O ministro do Supremo Tribunal Federal André
Mendonça se irritou com o que classificou como interferência da Polícia Federal
no inquérito que apura as fraudes do INSS. O estopim foi a troca do delegado
Guilherme Figueiredo Silva, que comandava as investigações.
O ministro não foi consultado nem avisado com
antecedência pelo diretor-geral da PF de que a mudança ocorreria. Ele foi
avisado na manhã desta sexta (15), em reunião realizada em seu gabinete com a
equipe da polícia.
No encontro, o ministro cobrou explicações sobre a
mudança e disse que vai acompanhar de perto as investigações, para que não ocorra
atraso nem seletividade no material apreendido.

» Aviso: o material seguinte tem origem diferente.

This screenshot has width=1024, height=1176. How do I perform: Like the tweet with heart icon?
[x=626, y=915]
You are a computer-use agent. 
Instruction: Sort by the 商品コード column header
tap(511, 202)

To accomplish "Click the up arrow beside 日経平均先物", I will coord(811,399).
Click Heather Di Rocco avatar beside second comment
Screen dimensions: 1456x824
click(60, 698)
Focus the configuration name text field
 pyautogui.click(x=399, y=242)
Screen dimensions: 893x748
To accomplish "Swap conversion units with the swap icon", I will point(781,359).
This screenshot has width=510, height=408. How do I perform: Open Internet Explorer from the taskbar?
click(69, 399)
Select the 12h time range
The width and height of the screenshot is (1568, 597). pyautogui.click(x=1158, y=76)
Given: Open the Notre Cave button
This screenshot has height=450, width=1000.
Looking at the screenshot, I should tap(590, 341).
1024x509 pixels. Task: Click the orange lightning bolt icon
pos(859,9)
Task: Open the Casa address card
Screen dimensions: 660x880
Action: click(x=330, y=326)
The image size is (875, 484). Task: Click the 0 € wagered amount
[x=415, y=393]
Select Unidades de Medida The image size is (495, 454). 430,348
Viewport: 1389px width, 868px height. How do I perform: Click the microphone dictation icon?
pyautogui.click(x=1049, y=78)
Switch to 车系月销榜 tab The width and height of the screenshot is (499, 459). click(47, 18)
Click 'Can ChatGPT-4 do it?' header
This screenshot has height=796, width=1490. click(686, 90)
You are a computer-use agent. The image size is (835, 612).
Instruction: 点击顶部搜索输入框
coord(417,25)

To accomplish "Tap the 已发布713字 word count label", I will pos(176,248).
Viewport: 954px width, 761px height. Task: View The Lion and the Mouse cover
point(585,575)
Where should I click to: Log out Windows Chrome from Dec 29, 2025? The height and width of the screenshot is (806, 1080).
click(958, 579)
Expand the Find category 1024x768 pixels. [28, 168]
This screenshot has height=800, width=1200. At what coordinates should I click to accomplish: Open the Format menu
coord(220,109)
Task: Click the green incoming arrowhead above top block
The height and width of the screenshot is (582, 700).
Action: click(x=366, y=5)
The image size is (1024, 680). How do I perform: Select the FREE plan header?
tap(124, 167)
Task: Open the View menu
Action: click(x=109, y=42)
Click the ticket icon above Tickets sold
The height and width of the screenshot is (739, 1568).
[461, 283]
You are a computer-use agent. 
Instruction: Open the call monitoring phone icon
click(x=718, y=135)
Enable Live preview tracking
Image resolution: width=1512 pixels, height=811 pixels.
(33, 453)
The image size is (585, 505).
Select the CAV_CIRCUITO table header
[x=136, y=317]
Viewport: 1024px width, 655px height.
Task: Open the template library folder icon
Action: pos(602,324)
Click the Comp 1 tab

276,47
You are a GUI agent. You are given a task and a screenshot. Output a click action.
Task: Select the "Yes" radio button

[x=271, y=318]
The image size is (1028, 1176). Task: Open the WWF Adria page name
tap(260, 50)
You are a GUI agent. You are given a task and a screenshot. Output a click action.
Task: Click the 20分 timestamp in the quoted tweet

Mendonça pediu ainda que a equipe apresente o
resultado das buscas já realizadas até aqui e a análise do material
correspondente.
O caso do INSS é politicamente sensível, porque
Fabio Luís Lula da Silva, filho do presidente Lula (PT), é um dos investigados.
Ele teve seus sigilos bancário, fiscal e telemático
quebrados a pedido do delegado que acaba de deixar o caso.
Os investigadores tentam entender sua relação com
Antônio Carlos Camilo Antunes, conhecido como o “Careca do INSS”, por meio da
empresária Roberta Luchsinger.
Troca de coordenação
Guilherme Pereira Silva assumiu a chefia da Divisão
de Repressão a Crimes Previdenciários da Polícia Federal em julho de 2025.
O inquérito sobre as fraudes do INSS corria em uma
coordenação subordinada a Guilherme. Desde o último ano, foram deles as
principais petições enviadas ao Supremo.
Foi dele, por exemplo, o pedido de prisão do
“Careca do INSS”, as buscas contra Roberta Luchsinger e o senador governista
Weverton Rocha (PDT-MA) e a quebra dos sigilos de Lulinha.
A decisão da Polícia Federal foi trocar a
coordenação responsável pelo inquérito. O caso antes estava subordinado à
Coordenação de Repressão a Crimes Fazendários e passa para a Coordenação de
Repressão à Corrupção, Crimes Financeiros e Lavagem de Dinheiro.
Toda a equipe que conduzia a investigação do INSS
mudou de uma coordenação para a outra —exceto Guilherme, que vinha conduzindo o
inquérito. Procurada, a Polícia Federal não se manifestou.